Саня окинул критическим взглядом ее золотистую фигуру и нахально заявил:
– Диета только пойдет тебе на пользу. У тебя будет идеальный вес. Ни капли лишнего жира.
– Лишнего жира? – возмутилась Ксюха. – От меня скоро только кожа да кости останутся! Уже все ребра пересчитать можно. Вот, полюбуйся!
Она выпрямилась и сильно втянула живот, иллюстрируя сказанное, но Саню это не разжалобило.
– Тоже мне, музейный экспонат! – фыркнул он.
– Раньше ты говорил, что наглядеться на меня не можешь...
– Ха, раньше! – Не удовлетворившись на этот раз смешком, Саня еще и притворно зевнул.
– Ах, та-а-к! – угрожающе протянула Ксюха.
Она, как дикая кошка, набросилась на мужа и потащила его сквозь камыши к теплой зеленоватой воде. Он упирался, сделавшись похожим на одного из тех мальчиков, которые нагишом расхаживают по пляжу с ведерками и лопатками. А потом оба бултыхнулись в ставок.

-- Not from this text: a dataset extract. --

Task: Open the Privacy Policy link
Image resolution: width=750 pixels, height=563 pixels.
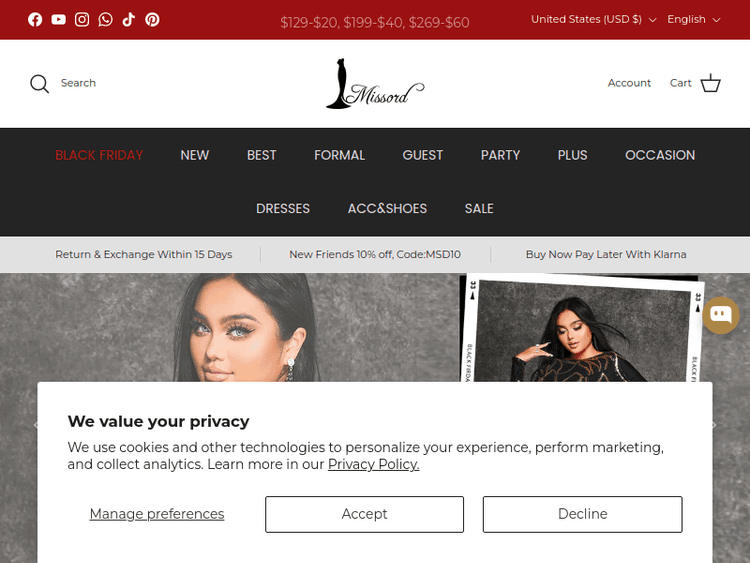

Вскоре Саня, совершенно не умевший плавать, вяло плескался в полуметре от крутого бережка, цепляясь за ивовые плети. Ксюха крутилась рядом, то и дело подныривая под него. Саня боялся щекотки почти так же сильно, как глубины.
– Прекрати, – сердито приговаривал он всякий раз, когда Ксюха возникала на поверхности, попробовав на ощупь его маленькие пятки.
– Скажи, что ты меня любишь, тогда отстану.
– Как же, разогнался! Вымогательница!
– Тогда держись!
Ксюха, взбрыкнув длинными ногами, опять погрузилась в воду, а Саня заранее начал суетиться и дергаться, окончательно растеряв весь свой важный вид, с которым многие низкорослые мужчины взирают на жизнь. Однако оказалось, что щекотка – не самое страшное, чего ему следовало опасаться в этот момент.
Неожиданно в поле его зрения возник смуглый пацаненок, телосложением не намного отставший от него самого. Всем своим наглым видом он выражал заинтересованность разыгравшейся перед ним сценой. При этом пацаненок лениво и вальяжно покачивался на сверкающей от воды черной камере, в которой Саня моментально опознал свою собственную.
В руках малолетка держал блеклый полиэтиленовый пакет, в котором хранилось скудное барахлишко молодоженов.
– Греби сюда, – строго велел Саня, стараясь не обнаружить свою растерянность. И совсем уж нелогично добавил: – Я вот сейчас тебе уши пообрываю!